Bioinformatic analysis of glycoside hydrolases in the proteomes of mesophilic and thermophilic Actinobacteria

Petroleum fuels are finite and non-renewable and they pose a significant concern for global climate, sustainability, and international security [1]. Alternative renewable sources of energy are urgently needed to meet the current global challenges. Plants are the most abundant source of renewable carbon on Earth. Plant cell wall (lignocellulose) can be used for the production of renewable, sustainable, and environmentally -clean biofuels [2]. Lignocellulose is mainly composed of polymers of sugars (cellulose and hemicellulose) and phenolic units (lignin).

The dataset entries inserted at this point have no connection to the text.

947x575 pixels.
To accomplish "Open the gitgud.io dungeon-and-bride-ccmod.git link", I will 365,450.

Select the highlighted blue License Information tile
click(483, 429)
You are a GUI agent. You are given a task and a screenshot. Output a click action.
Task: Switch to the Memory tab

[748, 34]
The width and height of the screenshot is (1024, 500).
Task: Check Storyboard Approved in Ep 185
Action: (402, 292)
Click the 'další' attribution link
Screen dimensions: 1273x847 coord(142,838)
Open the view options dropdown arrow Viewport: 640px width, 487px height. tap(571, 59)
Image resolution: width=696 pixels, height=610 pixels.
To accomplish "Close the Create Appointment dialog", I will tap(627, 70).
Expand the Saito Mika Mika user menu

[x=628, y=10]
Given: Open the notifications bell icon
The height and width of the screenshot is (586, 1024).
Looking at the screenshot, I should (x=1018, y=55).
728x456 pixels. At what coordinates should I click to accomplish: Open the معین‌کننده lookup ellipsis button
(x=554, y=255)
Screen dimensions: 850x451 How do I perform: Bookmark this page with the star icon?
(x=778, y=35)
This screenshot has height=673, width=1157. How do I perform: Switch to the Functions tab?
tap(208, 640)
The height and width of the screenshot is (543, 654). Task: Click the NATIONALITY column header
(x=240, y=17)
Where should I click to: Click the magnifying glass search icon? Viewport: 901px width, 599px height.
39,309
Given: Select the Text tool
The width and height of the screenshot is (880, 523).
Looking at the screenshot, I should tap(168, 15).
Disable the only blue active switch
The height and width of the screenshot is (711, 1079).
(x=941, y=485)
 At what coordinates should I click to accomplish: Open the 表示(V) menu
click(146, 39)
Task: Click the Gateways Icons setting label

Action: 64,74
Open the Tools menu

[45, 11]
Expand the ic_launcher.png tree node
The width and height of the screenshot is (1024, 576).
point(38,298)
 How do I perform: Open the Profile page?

While complex lignocellulose can be converted into liquid fuels thermo-chemically, biological transformation of lignocellulosic polysaccharides using microorganisms and microbial enzymes is an economical and environmentally benign process for sustainable production of biofuels [3,4]. Several microorganisms produce glycoside hydrolase enzymes such as cellulases and xylanases that break down cellulose and xylan (hemicellulose), respectively [5]. Efficient lignocellulose-degrading microorganisms and catalyticallysuperior cellulases and xylanases are of very high value in the bioconversion of lignocellulose into biofuels [6,7]. Actinobacteria are a phylum of Gram-positive bacteria that are found abundantly in soil [8]. They include some of the most prolific lignocellulose-degrading bacteria [9]. Actinobacteria include both mesophilic and thermophilic members. Many new Actinobacteria continue to be isolated and sequenced in bioprospecting studies aimed at identifying new biotechnological targets [10]. Growing number of completely sequenced genomes are being steadily deposited in public databases, which provide an expanding resource for discovering novel targets for biotechnology. Systematic bioinformatic mining of the genomes and predicted proteomes of sequenced Actinobacteria has the potential to reveal novel insights into lignocellulose-degrading enzymes for bioenergy applications [11].